Que influïção de sinos e de estrelas!
Que estranhezas, que grandes qualidades!
E tudo, sem mentir, puras verdades.»
Os Lusíadas, V, 16-23


Canto VI

Mas neste passo, assi prontos estando,
Eis o mestre, que olhando os ares anda,
O apito toca: acordam, despertando,
Os marinheiros dũa e doutra banda,
E, porque o vento vinha refrescando,
Os traquetes das gáveas tomar manda.
– «Alerta (disse) estai, que o vento crece
Daquela nuvem negra que aparece!»

Não eram os traquetes bem tomados,
Quando dá a grande e súbita procela.
– «Amaina (disse o mestre a grandes brados),
Amaina (disse), amaina a grande vela!»
Não esperam os ventos indinados
Que amainassem, mas, juntos dando nela,
Em pedaços a fazem cum ruído
Que o Mundo pareceu ser destruído!

O céu fere com gritos nisto a gente,
Cum súbito temor e desacordo;
Que, no romper da vela, a nau pendente
Toma grão suma d' água pelo bordo.
– «Alija (disse o mestre rijamente,
Alija tudo ao mar, não falte acordo!
Vão outros dar à bomba, não cessando;
À bomba, que nos imos alagando!»

Correm logo os soldados animosos
A dar à bomba; e, tanto que chegaram,
Os balanços que os mares temerosos
Deram à nau, num bordo os derribaram.
Três marinheiros, duros e forçosos,
A menear o leme não bastaram;
Talhas lhe punham, dũa e doutra parte,
Sem aproveitar dos homens força e arte.

Os ventos eram tais que não puderam
Mostrar mais força d' ímpeto cruel,
Se pera derribar então vieram
A fortíssima Torre de Babel.
Nos altíssimos mares, que creceram,
A pequena grandura dum batel
Mostra a possante nau, que move espanto,
Vendo que se sustém nas ondas tanto.

A nau grande, em que vai Paulo da Gama,
Quebrado leva o masto pelo meio,
Quási toda alagada; a gente chama
Aquele que a salvar o mundo veio.
Não menos gritos vãos ao ar derrama
Toda a nau de Coelho, com receio,
Conquanto teve o mestre tanto tento
Que primeiro amainou que desse o vento.

Agora sobre as nuvens os subiam
As ondas de Neptuno furibundo;
Agora a ver parece que deciam
As íntimas entranhas do Profundo.
Noto, Austro, Bóreas, Áquilo, queriam
Arruinar a máquina do Mundo;
A noite negra e feia se alumia
Cos raios em que o Pólo todo ardia!

As Alciónias aves triste canto
Junto da costa brava levantaram,
Lembrando-se de seu passado pranto,
Que as furiosas águas lhe causaram.
Os delfins namorados, entretanto,
Lá nas covas marítimas entraram,
Fugindo à tempestade e ventos duros,
Que nem no fundo os deixa estar seguros.

Nunca tão vivos raios fabricou
Contra a fera soberba dos Gigantes
O grão ferreiro sórdido que obrou
Do enteado as armas radiantes;
Nem tanto o grão Tonante arremessou
Relâmpados ao mundo, fulminantes,
No grão dilúvio donde sós viveram
Os dous que em gente as pedras converteram.
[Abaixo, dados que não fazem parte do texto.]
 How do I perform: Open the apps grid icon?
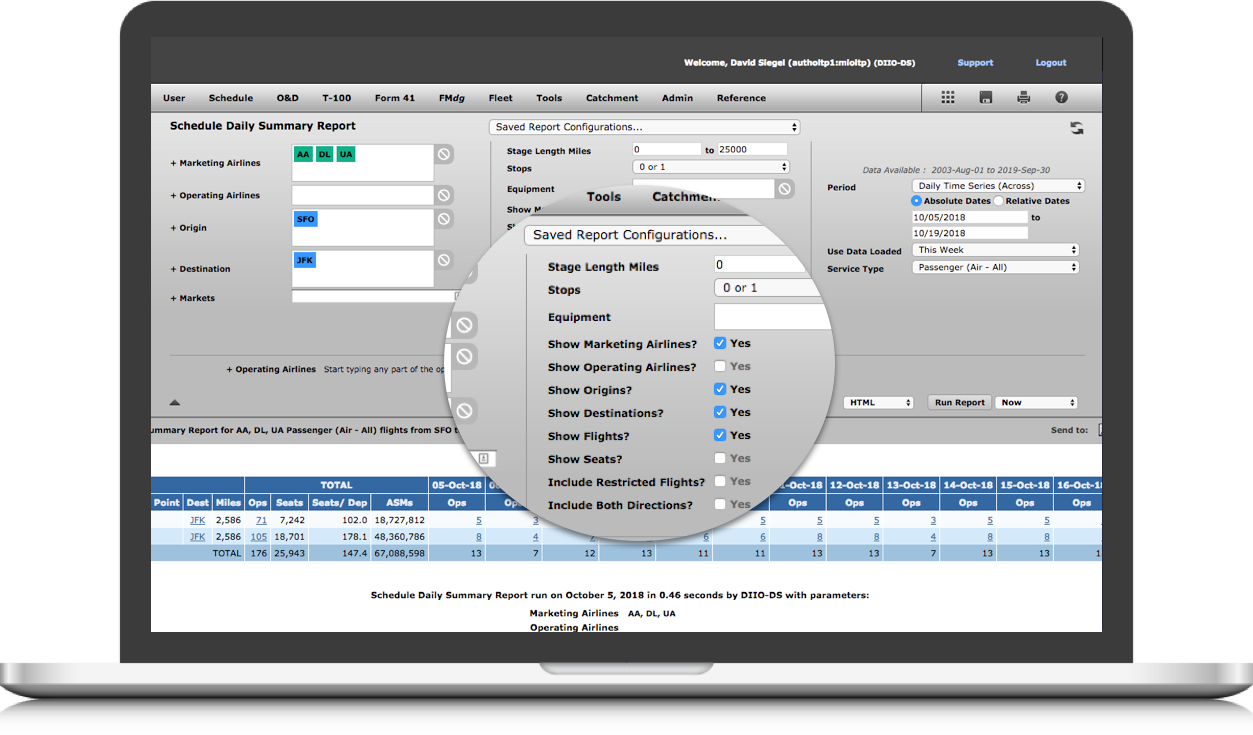(948, 98)
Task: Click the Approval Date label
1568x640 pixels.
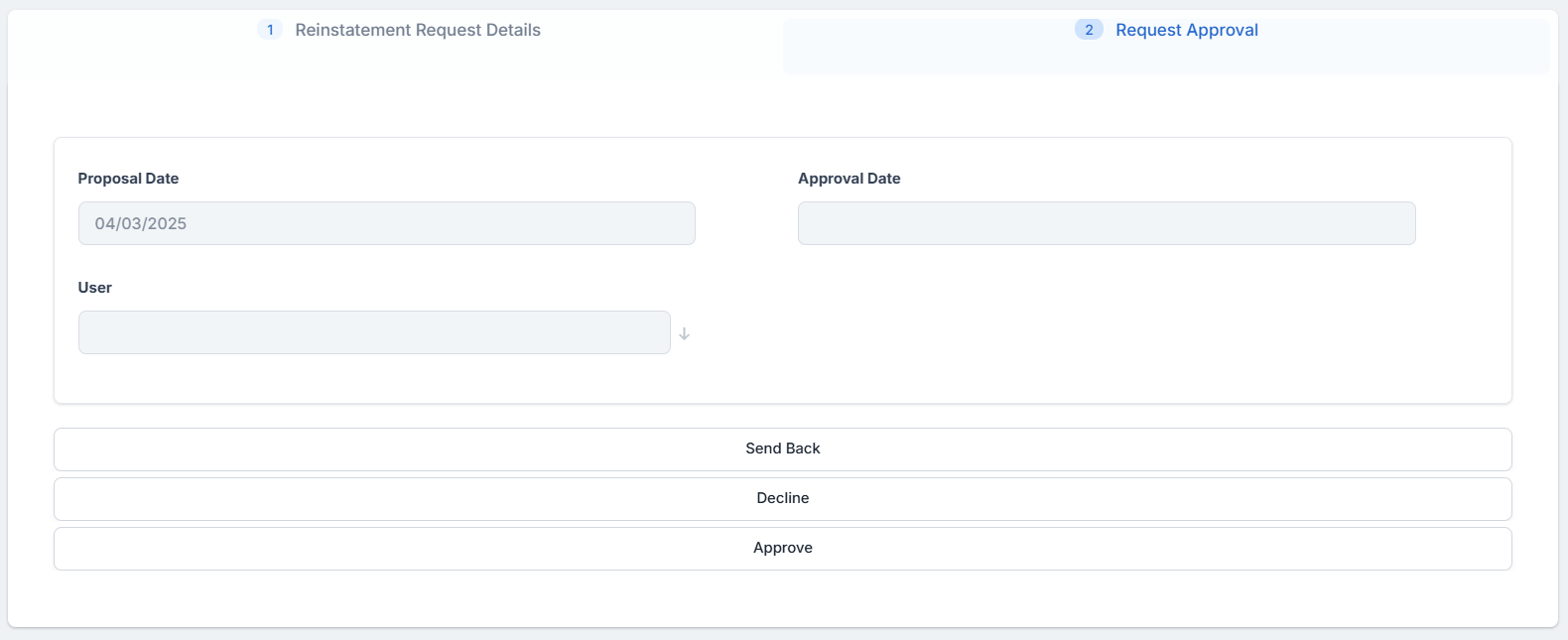Action: click(849, 179)
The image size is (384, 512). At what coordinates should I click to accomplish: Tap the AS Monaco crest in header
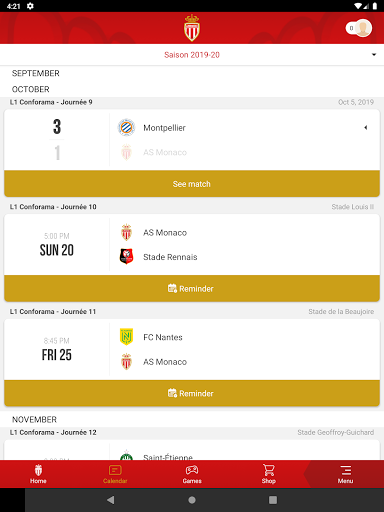(192, 28)

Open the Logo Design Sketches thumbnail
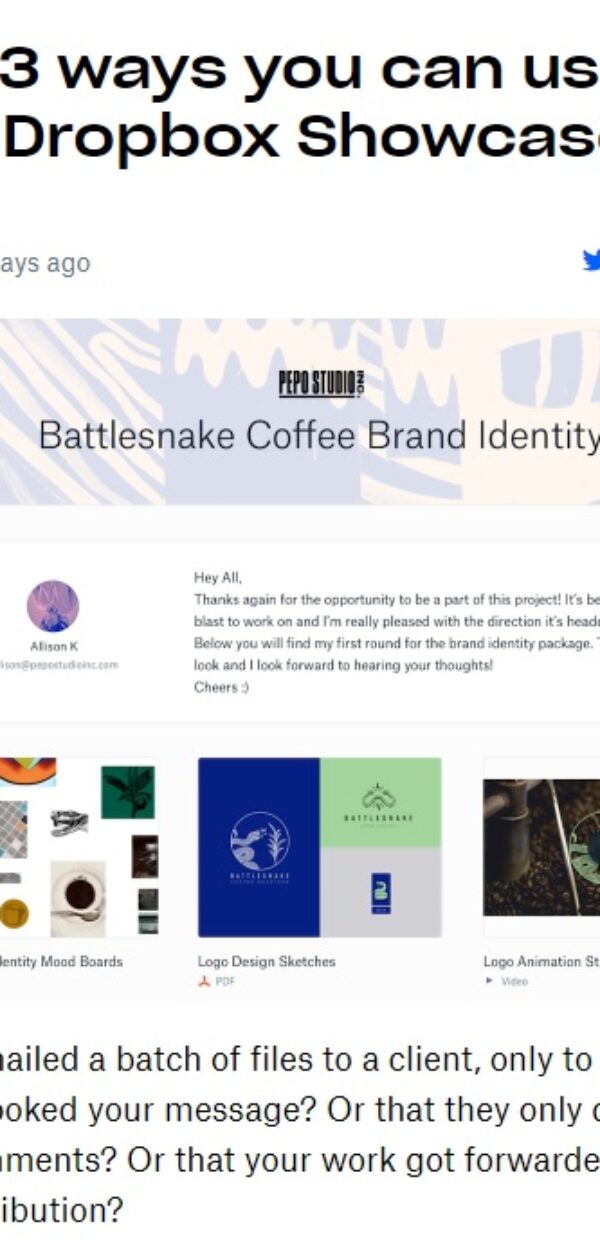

Quantos montes, então, que derribaram
As ondas que batiam denodadas!
Quantas árvores velhas arrancaram
Do vento bravo as fúrias indinadas!
As forçosas raízes não cuidaram
Que nunca pera o céu fossem viradas,
Nem as fundas areias que pudessem
Tanto os mares que em cima as revolvessem.